It is possible that some of the questions raised in this amendment will be covered by the forthcoming report from the Older People’s Housing Taskforce referenced in the amendment. This report is expected to be published in the summer, but I understand that it will be ready for Ministers to consider in the next few days. This government-initiated report, which fulfilled a promise to the All-Party Parliamentary Group on Housing and Care for Older People, which I co-chair with Peter Aldous MP, may answer some of the questions implicit in the noble Baroness’s amendment.

The amendment enables us to put on record the need for special support for leasehold housing designed and managed exclusively for older people. For example, I am hoping to see a recommendation in the task force report to tighten up on consumer protection for older people’s shared ownership leasehold schemes.
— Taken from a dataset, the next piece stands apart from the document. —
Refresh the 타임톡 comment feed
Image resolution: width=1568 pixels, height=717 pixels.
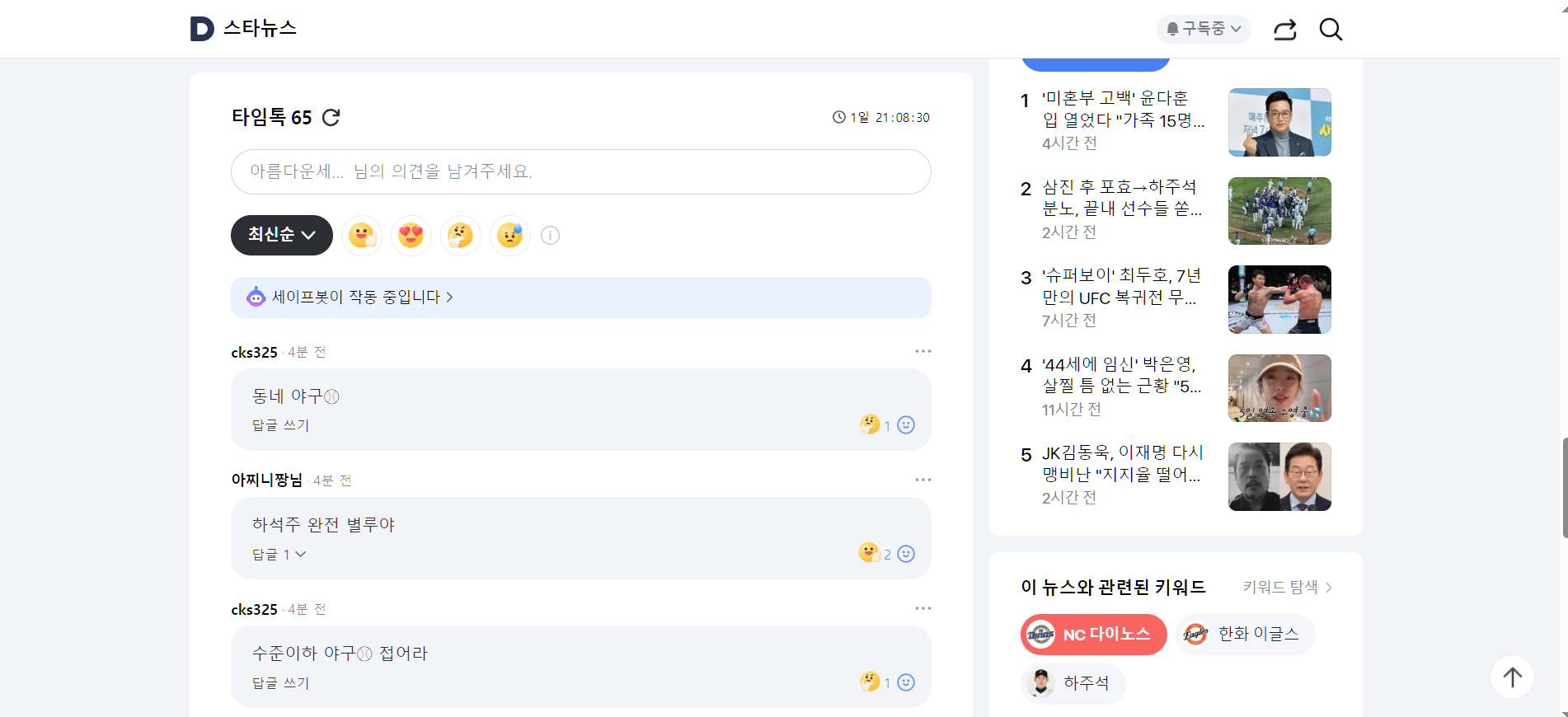331,117
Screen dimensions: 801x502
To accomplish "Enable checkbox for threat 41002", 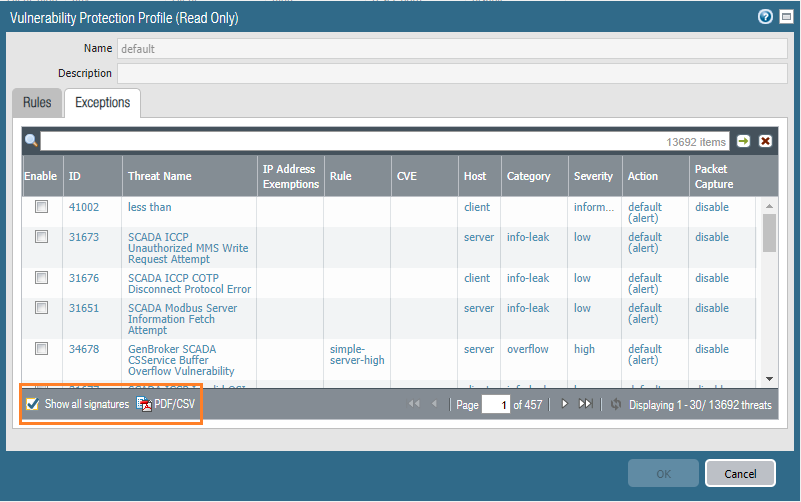I will point(41,207).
Our APPG has heard horrifying stories of leaseholders, and their heirs and successors, finding themselves trapped into liability for fees and charges that make sales of the property impossible.
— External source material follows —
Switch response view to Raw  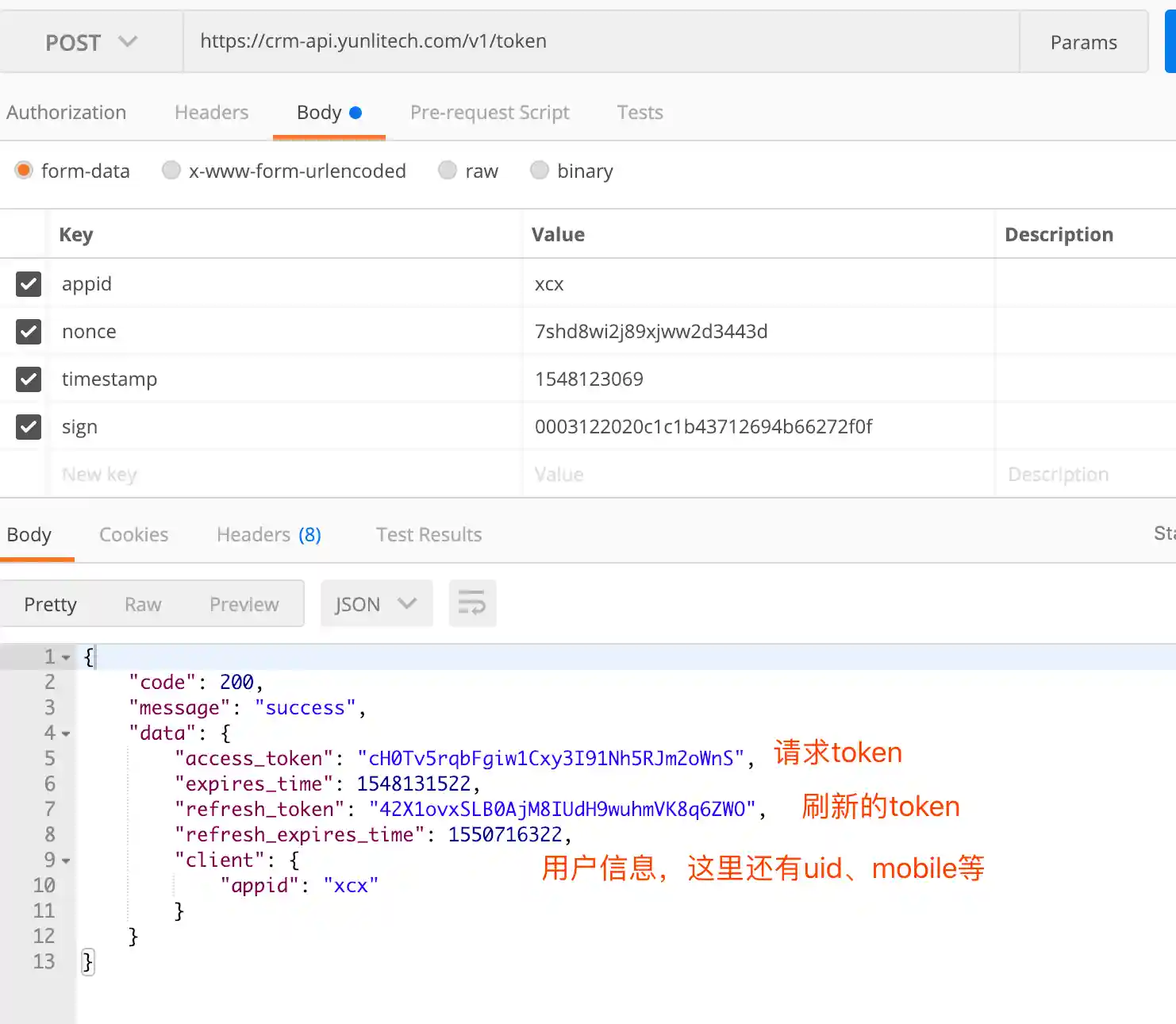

It would also be good to hear this evening of any news the Minister can bring us on implementing the recommendations of the Law Commission’s 2017 report Event Fees in Retirement Properties, aimed at developers which have been less than transparent in informing leaseholders of the exorbitant charges for which they would be liable.

A number of the issues highlighted by the amendment could be addressed by my later amendment on the regulation of property agents. The need for a regulator is of particular relevance to leasehold schemes for older people, who may be especially vulnerable to bad behaviour and incompetence of property agents. For all existing leaseholders, creating a properly regulated managing agent sector would weed out cases of poor conduct and ineptitude. The list of factors within Amendment 85, listing possible harms for older leaseholders, provides a helpful checklist for the issues which should be covered by a new regulator.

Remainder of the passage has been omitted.